| Data for this task |
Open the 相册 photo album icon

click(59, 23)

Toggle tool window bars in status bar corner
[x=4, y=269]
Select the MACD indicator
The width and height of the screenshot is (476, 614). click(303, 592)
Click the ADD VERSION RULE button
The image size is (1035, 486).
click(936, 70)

...

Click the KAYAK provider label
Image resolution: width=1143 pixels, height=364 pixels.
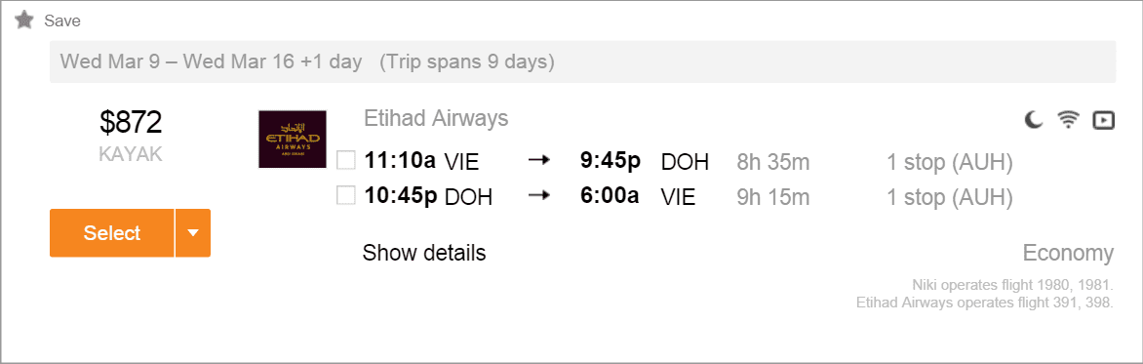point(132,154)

...

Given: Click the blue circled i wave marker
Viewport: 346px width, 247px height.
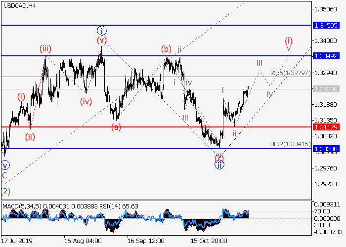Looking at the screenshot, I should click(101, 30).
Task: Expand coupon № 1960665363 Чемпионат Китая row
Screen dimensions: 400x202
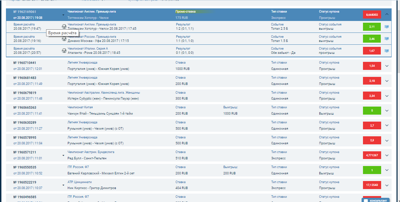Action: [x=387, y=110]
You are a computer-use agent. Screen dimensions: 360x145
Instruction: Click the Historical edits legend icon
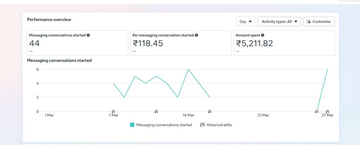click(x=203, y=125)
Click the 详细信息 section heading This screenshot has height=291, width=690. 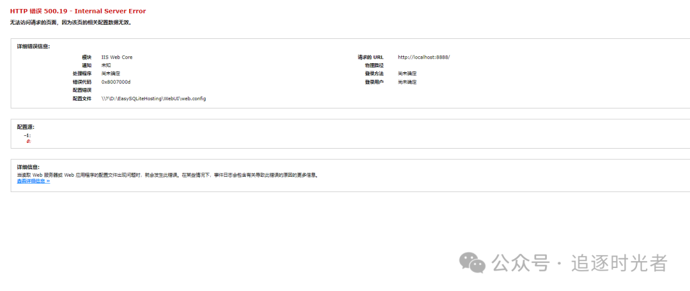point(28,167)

| Work instructions |
Working from the data above, repeat exactly, and only, the lines that begin at the line containing "Viewport: 346px width, 247px height." and stop after the line containing "You are a computer-use"; pictures are not copied.

| Answer section |
Viewport: 346px width, 247px height.
Looking at the screenshot, I should click(101, 30).
Task: Expand coupon № 1960665363 Чемпионат Китая row
Screen dimensions: 400x202
Action: [x=387, y=110]
You are a computer-use agent. Screen dimensions: 360x145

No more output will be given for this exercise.